→ **Data items**:
____________________

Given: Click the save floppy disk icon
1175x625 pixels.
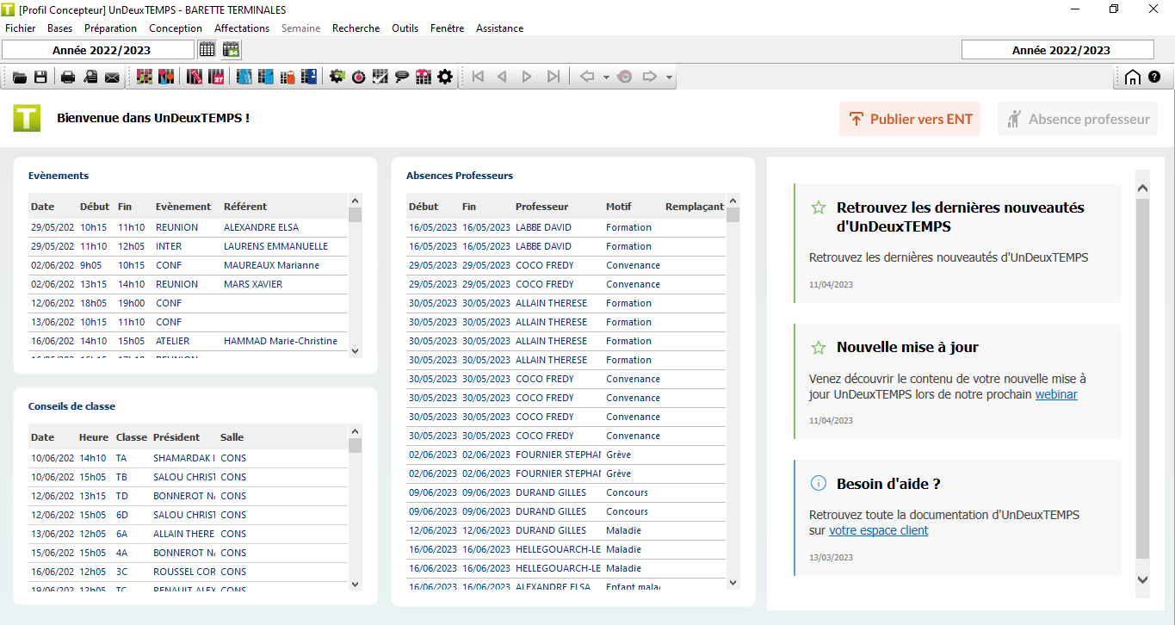Looking at the screenshot, I should coord(40,77).
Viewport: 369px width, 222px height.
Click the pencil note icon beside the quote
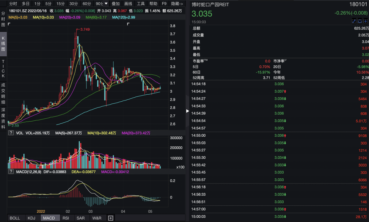coord(354,21)
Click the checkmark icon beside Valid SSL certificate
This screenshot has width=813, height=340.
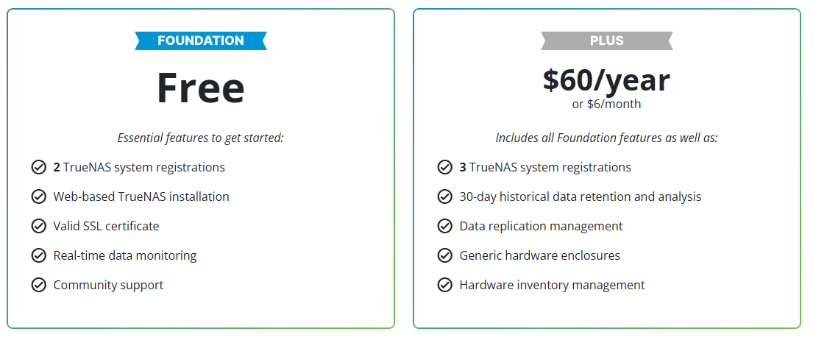tap(39, 226)
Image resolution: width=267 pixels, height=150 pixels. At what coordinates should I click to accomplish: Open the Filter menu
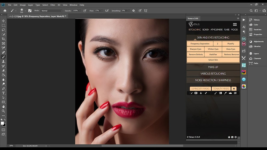[x=53, y=5]
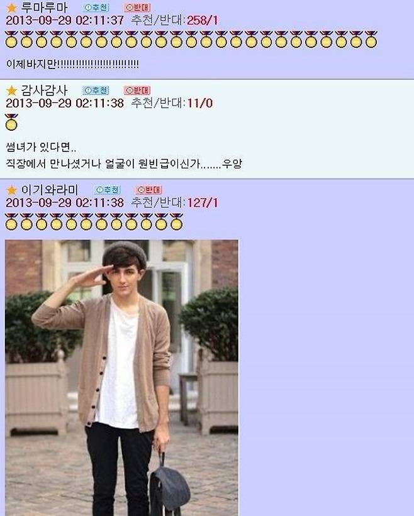Click last medal in 루마루마's medal row
414x516 pixels.
tap(371, 39)
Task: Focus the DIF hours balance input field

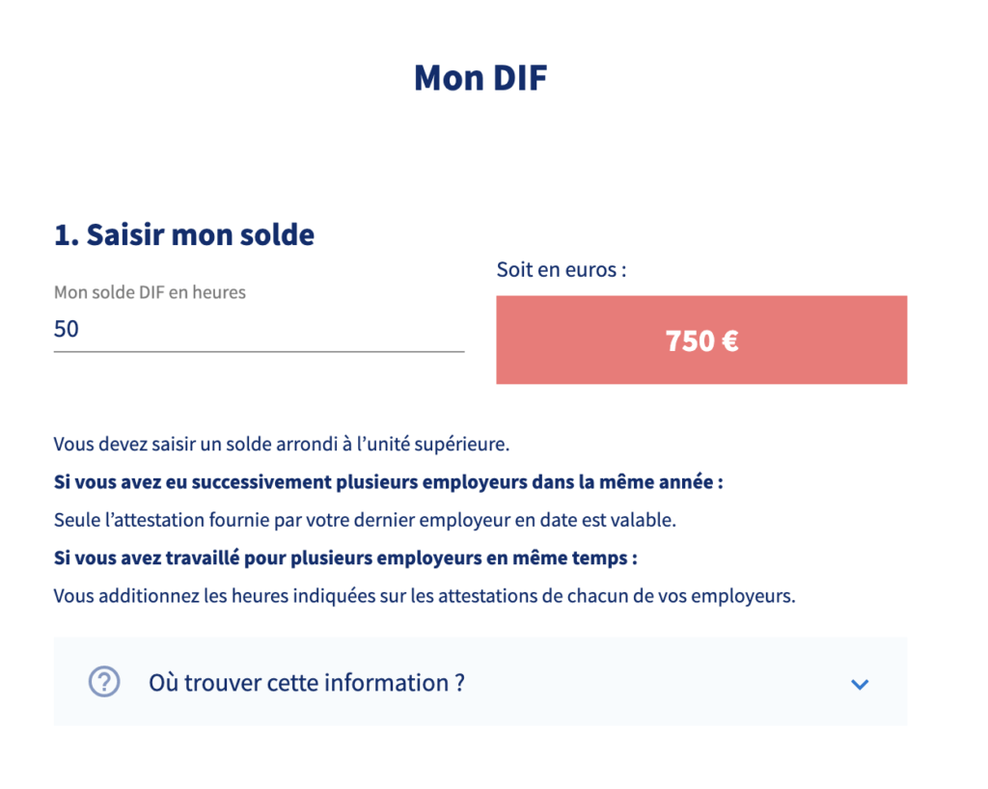Action: click(259, 329)
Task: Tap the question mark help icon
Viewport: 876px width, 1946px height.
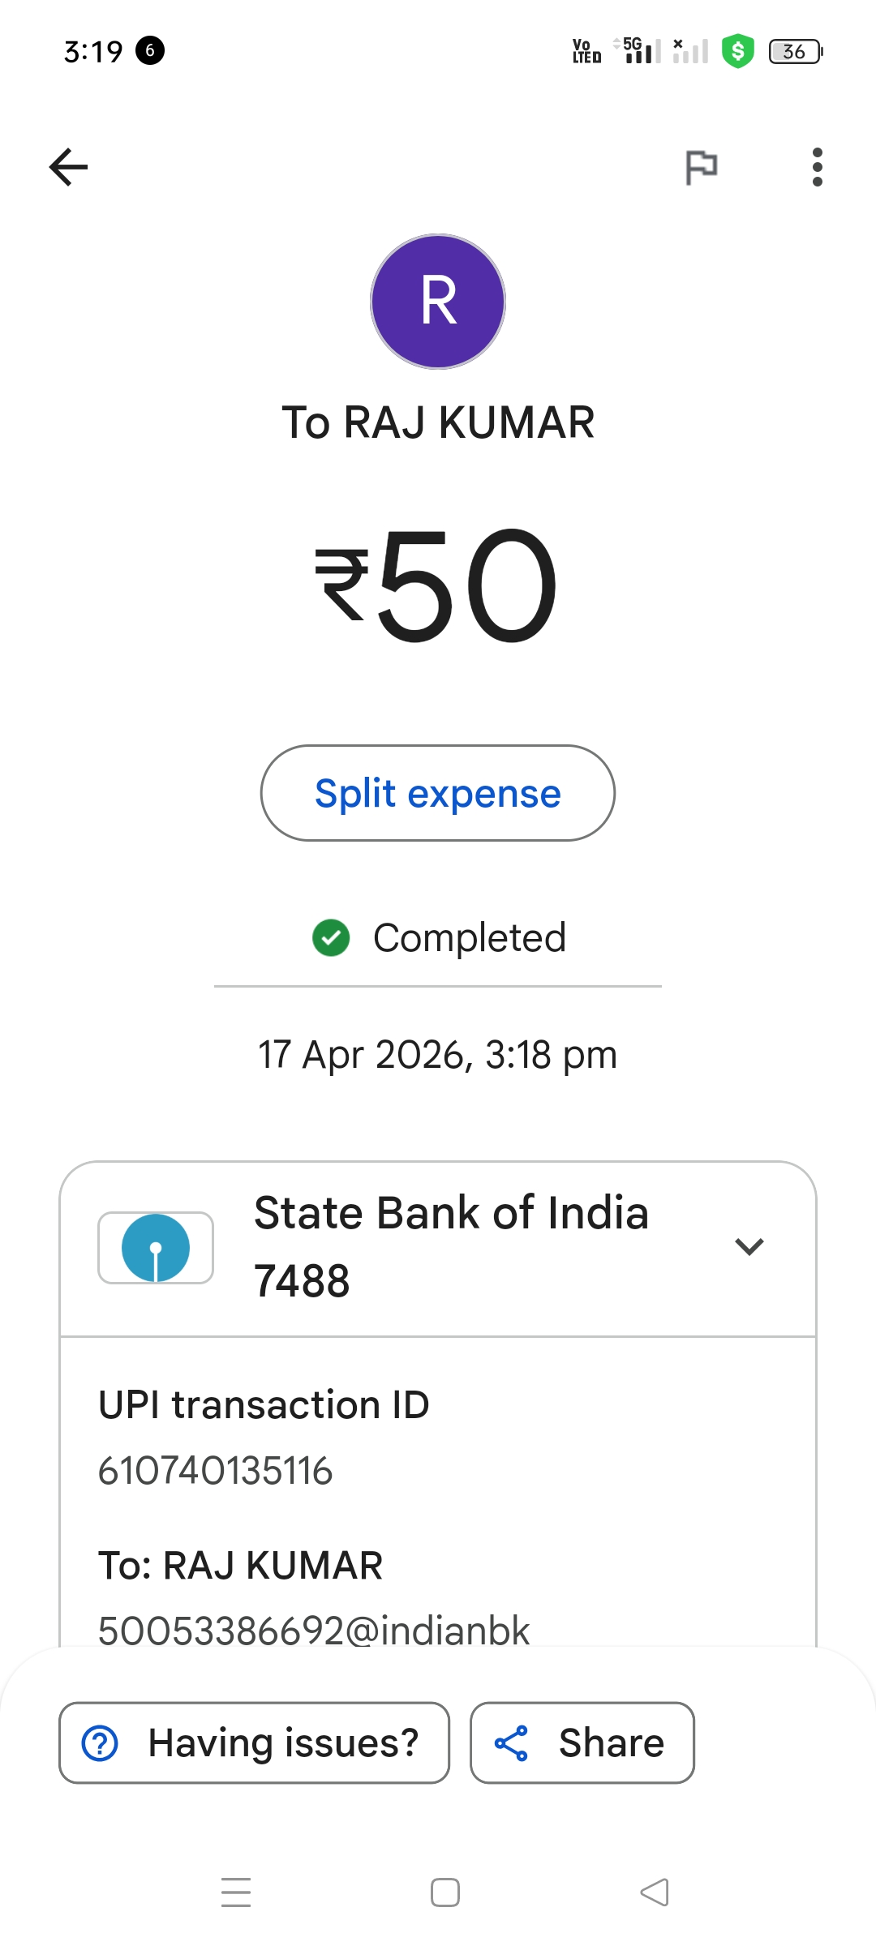Action: click(x=101, y=1743)
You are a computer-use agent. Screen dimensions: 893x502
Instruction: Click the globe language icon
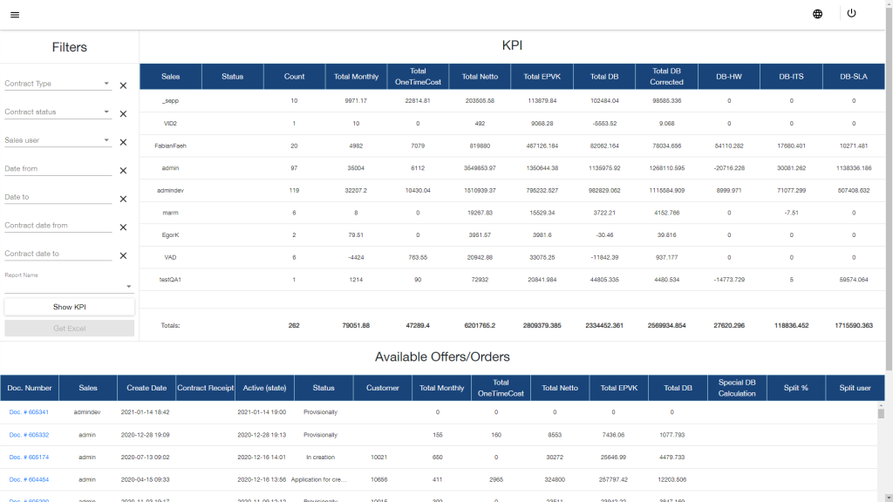tap(817, 14)
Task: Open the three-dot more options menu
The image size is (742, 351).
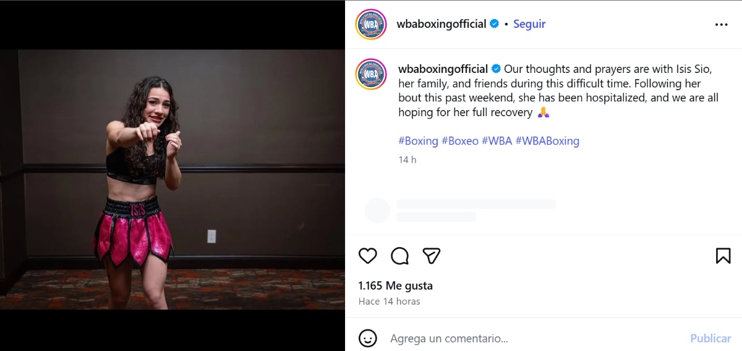Action: [x=721, y=25]
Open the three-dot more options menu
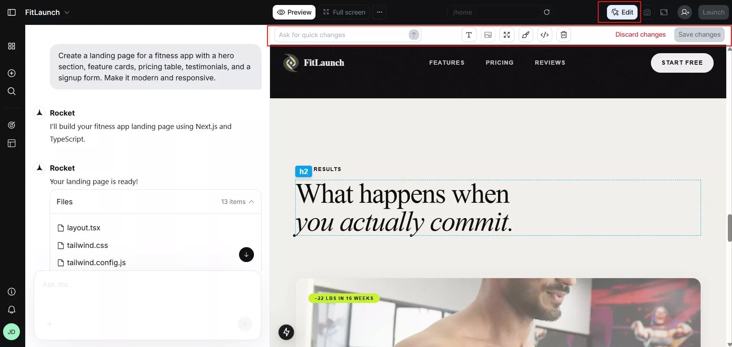732x347 pixels. [379, 12]
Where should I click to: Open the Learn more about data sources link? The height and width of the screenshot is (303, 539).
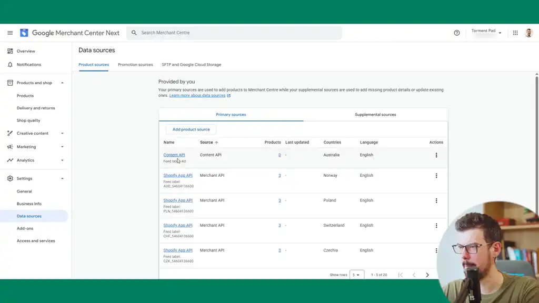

____________________

→ **WHAT THIS TASK INVOLVES**: Start at the line holding "Instruction: Click the globe language icon" and stop at the last line of the entries above. Repeat those lines exactly, pictures excluded.

→ **EXPECTED ANSWER**:
Instruction: Click the globe language icon
tap(817, 14)
Task: Open the three-dot more options menu
The image size is (742, 351).
Action: [x=721, y=25]
Open the three-dot more options menu
732x347 pixels. [379, 12]
Where should I click to: Open the Learn more about data sources link? The height and width of the screenshot is (303, 539).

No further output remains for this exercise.